|Full name||Victor James Marks|
25 June 1955 |
Middle Chinnock, Somerset, England
|Height||5 ft 9 in (1.75 m)|
|Bowling style||Right-arm off break|
|Test debut (cap 499)||26 August 1982 v Pakistan|
|Last Test||19 March 1984 v Pakistan|
|ODI debut (cap 55)||30 May 1980 v West Indies|
|Last ODI||4 September 1988 v Sri Lanka|
|Domestic team information|
|Source: CricketArchive, 21 December 2008|
The cricket correspondent, Colin Bateman, noted that "in typical self-deprecating style, Vic Marks entitled one of his books, Marks Out of XI. He was probably out of the England XI slightly too often. While he was never a fashionable cricketer, he was a determined and highly effective off-spinner-cum-batsman whose Test figures stand comparison with those often picked ahead of him, such as Geoff Miller and Eddie Hemmings".
Life and career
Born 25 June 1955, Middle Chinnock, Somerset, Marks was educated at Blundell's School and Oxford University, for whom he played between 1975 and 1978 (alongside Imran Khan and Chris Tavaré, and opposite Peter Roebuck of Cambridge University, subsequently Marks' captain at Somerset). Marks captained Oxford University in 1976 and 1977.

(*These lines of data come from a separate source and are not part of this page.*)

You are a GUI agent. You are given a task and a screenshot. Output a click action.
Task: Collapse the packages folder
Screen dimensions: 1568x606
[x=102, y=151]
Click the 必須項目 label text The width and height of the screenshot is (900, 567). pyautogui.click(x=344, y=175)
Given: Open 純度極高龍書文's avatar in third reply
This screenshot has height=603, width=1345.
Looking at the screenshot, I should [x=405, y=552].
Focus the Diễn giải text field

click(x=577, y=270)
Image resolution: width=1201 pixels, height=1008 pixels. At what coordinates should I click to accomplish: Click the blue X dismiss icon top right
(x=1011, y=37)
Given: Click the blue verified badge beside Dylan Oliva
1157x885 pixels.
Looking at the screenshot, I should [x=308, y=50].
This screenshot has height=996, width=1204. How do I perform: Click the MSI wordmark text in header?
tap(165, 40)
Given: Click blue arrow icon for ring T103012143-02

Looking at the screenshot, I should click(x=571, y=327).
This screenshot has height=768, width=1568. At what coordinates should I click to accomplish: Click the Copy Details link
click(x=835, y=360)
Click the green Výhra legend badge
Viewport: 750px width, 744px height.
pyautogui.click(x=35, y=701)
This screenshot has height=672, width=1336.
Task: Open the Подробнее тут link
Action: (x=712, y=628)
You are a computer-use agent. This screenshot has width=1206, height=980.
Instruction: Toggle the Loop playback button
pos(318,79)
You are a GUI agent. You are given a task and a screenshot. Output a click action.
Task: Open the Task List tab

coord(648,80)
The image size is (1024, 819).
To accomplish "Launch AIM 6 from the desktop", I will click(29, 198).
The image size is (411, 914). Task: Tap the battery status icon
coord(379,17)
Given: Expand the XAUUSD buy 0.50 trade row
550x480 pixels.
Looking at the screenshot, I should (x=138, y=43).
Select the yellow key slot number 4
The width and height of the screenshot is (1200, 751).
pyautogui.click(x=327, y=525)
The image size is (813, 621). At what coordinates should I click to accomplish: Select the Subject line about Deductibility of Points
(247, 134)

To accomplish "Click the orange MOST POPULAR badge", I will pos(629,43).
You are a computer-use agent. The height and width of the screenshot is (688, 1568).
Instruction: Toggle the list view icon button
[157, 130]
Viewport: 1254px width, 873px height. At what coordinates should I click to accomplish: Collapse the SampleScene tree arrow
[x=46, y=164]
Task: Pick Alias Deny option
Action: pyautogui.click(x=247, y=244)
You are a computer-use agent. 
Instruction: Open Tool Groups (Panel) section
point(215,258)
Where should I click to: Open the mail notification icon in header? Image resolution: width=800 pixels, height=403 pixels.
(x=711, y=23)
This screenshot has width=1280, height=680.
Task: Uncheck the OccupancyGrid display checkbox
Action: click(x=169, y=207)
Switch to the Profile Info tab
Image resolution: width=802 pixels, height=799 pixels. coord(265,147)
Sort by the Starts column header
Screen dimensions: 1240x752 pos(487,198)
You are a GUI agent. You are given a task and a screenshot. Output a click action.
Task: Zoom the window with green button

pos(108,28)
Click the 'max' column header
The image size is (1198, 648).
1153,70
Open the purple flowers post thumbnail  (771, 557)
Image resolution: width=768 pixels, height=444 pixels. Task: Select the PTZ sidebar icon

He went on to play six Test matches, but was an important member of the ODI squad for a number of years, appearing thirty four times and taking forty four wickets at a bowling average of 25.79. His haul of five for 20 for England against New Zealand in 1984 was, for some years, England's bowling return best in One Day Internationals; it remains the best one-day innings analysis by an England slow bowler, and Marks is the only England slow bowler ever to have taken two ODI five-wicket hauls (he also claimed five for 39 against Sri Lanka in 1983). Marks was the first England bowler of any description to achieve this feat (although seamers Darren Gough, Mark Ealham and Andrew Flintoff subsequently emulated it).
Marks had a distinguished first-class career between 1975 and 1989 for Somerset. He also played a season for Western Australia playing in the 1986–87 Sheffield Shield winning team. In 342 first-class matches he took 859 wickets at 33.28, and scored 12,419 runs at a batting average of 30.29.
As a cricketer he was popular and well-liked; Wisden editor, Matthew Engel, labelled him "a mild, nervy, self-deprecating farm boy with an Oxford degree and no enemies". This was an unusual distinction in the Somerset side of the 1980s, where three explosive personalities, Viv Richards, Joel Garner and Ian Botham, had a dispute with captain Peter Roebuck, which resulted in Somerset (under the influence from Roebuck and new club Secretary Tony Brown) opting not to renew Richards' and Garner's contracts in 1986, and Botham leaving the club in protest.
After retiring as a professional cricketer, he turned his hand to journalism and broadcasting, and is now a regular summariser on Test Match Special. He writes regularly about cricket and occasionally rugby union for The Observer newspaper.
He is currently Chairman of Cricket at Somerset.